(Stored records)
########

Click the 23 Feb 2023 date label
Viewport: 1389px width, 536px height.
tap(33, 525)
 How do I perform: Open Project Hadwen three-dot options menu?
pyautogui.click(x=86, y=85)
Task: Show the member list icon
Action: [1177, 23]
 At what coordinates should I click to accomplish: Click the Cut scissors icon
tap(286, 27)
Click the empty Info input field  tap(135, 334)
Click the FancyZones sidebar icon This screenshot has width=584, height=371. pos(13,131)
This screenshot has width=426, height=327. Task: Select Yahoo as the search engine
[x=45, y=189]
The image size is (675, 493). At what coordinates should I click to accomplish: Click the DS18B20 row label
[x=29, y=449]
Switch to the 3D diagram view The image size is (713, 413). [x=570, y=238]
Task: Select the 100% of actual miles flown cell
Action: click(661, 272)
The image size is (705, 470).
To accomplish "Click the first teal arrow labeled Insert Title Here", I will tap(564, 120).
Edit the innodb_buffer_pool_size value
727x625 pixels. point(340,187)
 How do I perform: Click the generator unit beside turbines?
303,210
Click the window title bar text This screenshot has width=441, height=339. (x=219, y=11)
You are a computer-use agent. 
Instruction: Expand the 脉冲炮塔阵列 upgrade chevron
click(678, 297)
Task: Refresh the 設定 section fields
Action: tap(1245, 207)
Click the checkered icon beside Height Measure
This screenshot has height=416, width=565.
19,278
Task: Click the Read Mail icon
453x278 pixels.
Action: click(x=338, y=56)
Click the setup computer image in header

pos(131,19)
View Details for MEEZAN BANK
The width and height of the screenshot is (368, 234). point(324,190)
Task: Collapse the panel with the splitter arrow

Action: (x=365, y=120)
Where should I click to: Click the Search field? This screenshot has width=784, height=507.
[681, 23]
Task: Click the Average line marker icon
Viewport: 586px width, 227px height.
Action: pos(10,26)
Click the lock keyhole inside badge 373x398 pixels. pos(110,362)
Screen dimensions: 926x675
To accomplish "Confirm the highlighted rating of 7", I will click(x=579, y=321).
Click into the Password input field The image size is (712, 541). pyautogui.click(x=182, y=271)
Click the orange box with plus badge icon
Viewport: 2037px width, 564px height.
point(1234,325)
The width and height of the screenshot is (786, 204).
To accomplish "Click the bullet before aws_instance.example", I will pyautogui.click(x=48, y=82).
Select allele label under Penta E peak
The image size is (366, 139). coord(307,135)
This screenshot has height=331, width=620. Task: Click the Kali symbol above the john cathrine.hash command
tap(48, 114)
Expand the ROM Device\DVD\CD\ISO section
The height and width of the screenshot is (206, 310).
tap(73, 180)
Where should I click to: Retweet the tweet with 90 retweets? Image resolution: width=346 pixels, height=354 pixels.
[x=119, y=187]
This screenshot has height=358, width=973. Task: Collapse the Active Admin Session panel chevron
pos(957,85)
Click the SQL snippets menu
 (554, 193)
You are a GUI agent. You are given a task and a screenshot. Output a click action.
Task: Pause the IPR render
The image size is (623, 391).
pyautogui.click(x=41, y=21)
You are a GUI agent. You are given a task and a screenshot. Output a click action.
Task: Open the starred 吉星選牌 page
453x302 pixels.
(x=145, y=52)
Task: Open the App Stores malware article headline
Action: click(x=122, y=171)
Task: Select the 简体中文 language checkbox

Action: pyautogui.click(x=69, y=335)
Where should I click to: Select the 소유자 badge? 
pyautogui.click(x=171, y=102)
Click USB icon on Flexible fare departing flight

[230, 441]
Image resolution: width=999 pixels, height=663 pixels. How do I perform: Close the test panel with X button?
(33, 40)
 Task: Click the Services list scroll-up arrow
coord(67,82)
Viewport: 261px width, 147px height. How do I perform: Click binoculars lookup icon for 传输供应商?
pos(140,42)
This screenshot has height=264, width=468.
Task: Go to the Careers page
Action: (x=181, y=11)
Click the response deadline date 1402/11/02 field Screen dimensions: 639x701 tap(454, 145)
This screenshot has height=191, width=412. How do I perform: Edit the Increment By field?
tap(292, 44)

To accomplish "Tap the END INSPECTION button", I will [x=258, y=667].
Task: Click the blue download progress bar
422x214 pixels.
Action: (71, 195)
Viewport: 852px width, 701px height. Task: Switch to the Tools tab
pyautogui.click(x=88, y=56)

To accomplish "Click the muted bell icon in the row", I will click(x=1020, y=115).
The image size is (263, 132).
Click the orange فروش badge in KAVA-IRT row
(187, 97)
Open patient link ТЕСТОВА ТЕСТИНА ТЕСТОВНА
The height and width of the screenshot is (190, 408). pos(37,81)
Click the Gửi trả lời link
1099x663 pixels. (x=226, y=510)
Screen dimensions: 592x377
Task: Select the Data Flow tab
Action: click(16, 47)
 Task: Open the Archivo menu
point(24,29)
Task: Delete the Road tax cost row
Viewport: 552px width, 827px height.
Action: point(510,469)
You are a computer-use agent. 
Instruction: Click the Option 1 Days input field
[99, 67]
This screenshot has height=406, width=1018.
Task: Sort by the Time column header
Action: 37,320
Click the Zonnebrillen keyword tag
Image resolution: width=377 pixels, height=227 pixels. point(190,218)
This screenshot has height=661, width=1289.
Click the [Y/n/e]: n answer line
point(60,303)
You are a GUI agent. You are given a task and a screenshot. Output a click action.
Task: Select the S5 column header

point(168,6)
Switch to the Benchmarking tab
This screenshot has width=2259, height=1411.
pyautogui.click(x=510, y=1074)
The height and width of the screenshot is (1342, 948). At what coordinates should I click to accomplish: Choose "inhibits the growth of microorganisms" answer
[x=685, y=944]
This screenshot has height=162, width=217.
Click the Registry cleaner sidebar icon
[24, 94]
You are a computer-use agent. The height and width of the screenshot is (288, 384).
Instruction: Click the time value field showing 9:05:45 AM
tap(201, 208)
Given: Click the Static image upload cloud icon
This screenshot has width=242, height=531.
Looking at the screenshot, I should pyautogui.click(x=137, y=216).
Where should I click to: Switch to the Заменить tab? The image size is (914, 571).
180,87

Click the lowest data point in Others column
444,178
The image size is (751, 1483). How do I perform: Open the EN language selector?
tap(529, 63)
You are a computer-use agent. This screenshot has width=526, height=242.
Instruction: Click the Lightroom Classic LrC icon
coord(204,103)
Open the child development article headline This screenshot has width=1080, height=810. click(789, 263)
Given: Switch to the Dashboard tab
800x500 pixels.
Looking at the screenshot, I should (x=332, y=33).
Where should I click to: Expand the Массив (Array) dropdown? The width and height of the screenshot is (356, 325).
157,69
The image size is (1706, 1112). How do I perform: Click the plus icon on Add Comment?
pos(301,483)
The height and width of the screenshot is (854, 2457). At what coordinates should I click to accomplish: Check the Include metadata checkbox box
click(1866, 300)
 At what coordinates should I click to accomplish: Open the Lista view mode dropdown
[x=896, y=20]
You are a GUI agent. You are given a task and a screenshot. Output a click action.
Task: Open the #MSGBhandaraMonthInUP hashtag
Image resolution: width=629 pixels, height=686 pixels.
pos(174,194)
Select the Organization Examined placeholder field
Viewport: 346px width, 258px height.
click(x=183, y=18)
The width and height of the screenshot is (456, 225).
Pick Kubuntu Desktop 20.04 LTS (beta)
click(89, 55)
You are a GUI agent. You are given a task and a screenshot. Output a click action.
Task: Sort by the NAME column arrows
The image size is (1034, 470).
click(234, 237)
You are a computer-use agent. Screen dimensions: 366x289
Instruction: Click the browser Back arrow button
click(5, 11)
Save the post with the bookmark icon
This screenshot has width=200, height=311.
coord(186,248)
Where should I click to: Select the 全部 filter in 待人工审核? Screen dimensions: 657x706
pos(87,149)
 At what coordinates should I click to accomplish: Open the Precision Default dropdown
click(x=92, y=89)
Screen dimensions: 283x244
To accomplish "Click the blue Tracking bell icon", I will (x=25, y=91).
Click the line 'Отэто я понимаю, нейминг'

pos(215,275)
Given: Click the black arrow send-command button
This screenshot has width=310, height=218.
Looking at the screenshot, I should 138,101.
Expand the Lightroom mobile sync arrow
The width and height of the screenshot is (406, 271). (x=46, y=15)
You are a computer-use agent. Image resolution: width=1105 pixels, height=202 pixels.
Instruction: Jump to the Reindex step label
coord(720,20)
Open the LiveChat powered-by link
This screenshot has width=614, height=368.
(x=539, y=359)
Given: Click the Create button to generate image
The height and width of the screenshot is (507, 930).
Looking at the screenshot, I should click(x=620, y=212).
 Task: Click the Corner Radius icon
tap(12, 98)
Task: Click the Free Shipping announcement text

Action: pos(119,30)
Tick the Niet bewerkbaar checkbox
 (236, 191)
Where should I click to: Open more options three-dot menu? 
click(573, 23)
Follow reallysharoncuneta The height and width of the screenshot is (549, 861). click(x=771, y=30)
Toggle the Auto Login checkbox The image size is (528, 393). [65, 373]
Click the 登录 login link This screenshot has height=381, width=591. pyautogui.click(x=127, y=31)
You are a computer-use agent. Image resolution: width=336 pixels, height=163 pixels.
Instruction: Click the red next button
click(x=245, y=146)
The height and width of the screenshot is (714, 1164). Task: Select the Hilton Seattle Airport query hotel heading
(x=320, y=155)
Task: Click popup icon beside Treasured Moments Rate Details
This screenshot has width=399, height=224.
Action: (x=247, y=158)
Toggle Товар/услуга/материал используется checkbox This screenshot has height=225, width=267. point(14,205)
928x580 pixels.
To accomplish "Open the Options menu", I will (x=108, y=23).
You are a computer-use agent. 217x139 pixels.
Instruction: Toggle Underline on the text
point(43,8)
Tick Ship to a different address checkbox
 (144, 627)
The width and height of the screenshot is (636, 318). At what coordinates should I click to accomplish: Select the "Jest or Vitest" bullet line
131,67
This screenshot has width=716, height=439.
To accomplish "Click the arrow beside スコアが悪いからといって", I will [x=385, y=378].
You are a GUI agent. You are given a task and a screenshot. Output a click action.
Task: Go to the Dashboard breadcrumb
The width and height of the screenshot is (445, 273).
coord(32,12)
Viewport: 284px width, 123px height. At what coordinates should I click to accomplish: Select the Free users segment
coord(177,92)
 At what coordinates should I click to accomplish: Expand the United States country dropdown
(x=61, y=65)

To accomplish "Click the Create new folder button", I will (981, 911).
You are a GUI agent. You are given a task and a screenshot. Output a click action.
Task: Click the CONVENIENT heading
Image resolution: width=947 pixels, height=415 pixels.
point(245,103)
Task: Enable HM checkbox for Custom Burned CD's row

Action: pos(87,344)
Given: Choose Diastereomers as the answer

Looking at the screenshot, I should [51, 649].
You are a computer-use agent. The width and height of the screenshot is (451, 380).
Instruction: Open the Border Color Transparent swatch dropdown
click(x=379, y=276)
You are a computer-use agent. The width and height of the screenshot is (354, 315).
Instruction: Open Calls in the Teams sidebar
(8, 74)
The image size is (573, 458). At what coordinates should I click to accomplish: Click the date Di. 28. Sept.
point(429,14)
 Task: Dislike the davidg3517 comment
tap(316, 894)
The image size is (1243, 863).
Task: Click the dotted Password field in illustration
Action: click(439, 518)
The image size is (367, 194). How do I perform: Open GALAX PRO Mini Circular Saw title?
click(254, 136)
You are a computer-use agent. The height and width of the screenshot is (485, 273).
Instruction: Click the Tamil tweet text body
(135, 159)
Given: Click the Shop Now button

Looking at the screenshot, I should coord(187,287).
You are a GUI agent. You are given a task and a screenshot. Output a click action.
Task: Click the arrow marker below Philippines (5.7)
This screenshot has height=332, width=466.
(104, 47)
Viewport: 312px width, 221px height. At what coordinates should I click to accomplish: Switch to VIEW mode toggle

########

== Problem ==
Return exactly what appears in the records from the line with "Task: Click the arrow" through the final line, and nothing else.

== Exercise solution ==
Task: Click the arrow marker below Philippines (5.7)
This screenshot has height=332, width=466.
(104, 47)
Viewport: 312px width, 221px height. At what coordinates should I click to accomplish: Switch to VIEW mode toggle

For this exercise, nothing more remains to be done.